> [REQUIRED ACTION]:
Find the line with "444x203 pixels. At" in the entries below, then reproduce it and every line after it down to and including the line with "Open the Mail", exactly.

> [INFORMATION PROVIDED]:
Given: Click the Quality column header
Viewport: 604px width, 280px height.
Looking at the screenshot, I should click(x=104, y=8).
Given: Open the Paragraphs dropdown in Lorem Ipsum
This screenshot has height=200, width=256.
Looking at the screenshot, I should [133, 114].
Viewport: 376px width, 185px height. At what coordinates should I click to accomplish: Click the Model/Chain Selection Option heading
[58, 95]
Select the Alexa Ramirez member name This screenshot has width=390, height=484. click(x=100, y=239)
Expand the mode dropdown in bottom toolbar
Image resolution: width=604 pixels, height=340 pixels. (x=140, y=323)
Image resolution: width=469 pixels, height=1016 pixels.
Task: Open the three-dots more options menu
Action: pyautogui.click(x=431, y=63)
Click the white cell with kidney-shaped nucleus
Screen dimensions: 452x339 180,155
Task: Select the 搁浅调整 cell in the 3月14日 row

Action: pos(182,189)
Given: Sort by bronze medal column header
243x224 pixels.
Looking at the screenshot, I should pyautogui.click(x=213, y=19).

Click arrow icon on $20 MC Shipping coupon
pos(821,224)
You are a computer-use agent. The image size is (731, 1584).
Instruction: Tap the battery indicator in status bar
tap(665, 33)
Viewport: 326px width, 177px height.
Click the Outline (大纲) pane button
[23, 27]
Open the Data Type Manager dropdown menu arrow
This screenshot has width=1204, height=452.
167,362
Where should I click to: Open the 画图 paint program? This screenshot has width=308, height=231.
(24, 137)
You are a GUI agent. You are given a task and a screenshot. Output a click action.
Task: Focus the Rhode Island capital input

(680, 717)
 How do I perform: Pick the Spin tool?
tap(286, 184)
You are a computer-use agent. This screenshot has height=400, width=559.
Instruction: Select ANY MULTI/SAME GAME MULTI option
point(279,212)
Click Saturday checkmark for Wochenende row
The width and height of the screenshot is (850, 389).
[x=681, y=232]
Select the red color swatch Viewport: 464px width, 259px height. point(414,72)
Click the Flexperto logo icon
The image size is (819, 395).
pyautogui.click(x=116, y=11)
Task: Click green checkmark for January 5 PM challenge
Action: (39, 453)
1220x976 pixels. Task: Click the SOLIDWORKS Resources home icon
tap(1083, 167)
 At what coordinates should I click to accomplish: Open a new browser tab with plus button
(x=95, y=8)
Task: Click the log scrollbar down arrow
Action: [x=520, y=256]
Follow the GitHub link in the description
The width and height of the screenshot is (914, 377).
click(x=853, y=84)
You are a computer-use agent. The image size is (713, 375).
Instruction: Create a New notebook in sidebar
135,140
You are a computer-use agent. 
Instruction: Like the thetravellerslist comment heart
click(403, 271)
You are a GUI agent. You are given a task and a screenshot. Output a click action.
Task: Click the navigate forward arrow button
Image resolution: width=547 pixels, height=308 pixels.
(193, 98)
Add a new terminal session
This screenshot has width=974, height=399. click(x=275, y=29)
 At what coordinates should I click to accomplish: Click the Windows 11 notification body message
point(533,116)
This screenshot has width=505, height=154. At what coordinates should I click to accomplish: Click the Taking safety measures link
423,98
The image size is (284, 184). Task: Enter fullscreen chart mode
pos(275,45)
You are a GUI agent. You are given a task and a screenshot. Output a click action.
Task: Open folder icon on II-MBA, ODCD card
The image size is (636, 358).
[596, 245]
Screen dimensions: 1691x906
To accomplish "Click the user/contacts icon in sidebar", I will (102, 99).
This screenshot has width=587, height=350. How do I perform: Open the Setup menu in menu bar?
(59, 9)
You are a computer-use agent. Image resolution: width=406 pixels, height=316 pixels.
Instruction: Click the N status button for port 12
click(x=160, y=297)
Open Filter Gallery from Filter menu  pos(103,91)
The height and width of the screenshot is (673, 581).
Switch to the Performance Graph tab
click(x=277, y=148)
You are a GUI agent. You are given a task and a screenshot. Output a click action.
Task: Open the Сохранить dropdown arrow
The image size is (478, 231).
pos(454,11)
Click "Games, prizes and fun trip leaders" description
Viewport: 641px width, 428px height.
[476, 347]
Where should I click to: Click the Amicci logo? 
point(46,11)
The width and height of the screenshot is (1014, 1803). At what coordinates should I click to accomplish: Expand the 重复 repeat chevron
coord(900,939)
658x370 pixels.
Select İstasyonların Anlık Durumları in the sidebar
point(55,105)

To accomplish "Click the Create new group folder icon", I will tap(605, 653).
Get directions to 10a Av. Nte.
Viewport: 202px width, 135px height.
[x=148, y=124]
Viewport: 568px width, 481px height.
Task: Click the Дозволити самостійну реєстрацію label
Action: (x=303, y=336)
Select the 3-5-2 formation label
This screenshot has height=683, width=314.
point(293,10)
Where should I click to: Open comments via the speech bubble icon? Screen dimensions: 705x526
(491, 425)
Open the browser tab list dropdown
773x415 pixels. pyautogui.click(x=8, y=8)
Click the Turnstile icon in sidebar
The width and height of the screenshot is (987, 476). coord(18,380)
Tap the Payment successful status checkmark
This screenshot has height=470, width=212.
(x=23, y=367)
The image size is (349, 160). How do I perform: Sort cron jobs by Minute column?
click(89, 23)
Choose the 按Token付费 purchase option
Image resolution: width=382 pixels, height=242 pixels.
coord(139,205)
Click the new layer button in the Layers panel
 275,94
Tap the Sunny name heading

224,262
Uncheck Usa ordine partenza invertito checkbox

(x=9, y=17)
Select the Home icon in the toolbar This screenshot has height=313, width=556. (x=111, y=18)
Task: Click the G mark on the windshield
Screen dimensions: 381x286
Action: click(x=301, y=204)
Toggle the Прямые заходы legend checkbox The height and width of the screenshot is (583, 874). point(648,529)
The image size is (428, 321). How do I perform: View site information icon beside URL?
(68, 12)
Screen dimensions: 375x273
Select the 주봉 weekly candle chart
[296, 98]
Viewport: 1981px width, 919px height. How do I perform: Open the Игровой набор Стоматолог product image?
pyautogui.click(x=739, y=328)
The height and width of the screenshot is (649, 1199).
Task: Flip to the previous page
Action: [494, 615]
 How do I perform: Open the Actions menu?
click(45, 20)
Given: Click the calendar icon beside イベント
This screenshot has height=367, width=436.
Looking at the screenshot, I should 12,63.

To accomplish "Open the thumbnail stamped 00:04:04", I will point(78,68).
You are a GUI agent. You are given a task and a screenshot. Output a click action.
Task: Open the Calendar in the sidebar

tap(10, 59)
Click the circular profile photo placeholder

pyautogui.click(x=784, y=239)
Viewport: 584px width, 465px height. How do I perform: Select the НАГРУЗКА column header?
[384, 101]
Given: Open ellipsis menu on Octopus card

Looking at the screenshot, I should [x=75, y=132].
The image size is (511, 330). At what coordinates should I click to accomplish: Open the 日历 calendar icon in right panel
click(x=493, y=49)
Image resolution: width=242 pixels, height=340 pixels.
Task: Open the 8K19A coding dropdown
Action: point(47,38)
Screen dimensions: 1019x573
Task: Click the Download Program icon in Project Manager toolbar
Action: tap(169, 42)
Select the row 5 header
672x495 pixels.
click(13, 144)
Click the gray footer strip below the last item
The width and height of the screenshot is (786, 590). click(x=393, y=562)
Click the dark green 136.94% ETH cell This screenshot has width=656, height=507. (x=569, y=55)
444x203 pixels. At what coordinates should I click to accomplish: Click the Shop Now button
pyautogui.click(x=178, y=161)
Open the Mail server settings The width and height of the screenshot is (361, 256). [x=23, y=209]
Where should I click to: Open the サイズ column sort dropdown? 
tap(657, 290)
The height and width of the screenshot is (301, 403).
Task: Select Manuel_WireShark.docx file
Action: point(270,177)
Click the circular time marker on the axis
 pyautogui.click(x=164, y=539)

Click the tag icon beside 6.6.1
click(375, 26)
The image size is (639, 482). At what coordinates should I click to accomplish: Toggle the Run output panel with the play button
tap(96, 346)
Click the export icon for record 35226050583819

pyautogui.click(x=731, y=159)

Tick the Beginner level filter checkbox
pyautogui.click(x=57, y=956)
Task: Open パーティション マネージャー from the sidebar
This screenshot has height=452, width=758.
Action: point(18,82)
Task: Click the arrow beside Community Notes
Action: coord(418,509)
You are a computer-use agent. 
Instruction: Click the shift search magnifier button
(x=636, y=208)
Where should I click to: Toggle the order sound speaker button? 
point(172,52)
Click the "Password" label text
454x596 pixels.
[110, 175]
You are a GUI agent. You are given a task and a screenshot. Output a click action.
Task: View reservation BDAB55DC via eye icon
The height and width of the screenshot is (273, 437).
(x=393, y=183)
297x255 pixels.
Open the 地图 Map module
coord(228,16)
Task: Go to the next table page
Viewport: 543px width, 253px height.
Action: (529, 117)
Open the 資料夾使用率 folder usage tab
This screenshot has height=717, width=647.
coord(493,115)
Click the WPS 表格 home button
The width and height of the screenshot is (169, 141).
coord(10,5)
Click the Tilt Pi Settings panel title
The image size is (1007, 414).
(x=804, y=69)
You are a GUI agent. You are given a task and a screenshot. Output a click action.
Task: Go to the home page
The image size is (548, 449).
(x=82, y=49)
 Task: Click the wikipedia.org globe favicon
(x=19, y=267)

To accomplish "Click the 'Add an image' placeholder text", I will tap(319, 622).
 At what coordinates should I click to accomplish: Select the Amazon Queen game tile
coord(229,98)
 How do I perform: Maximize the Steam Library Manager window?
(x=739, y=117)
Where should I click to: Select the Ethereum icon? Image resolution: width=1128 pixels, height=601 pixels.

> [RESULT OF THE TASK]:
444x203 pixels. At what coordinates should I click to accomplish: Click the Shop Now button
pyautogui.click(x=178, y=161)
Open the Mail server settings The width and height of the screenshot is (361, 256). [x=23, y=209]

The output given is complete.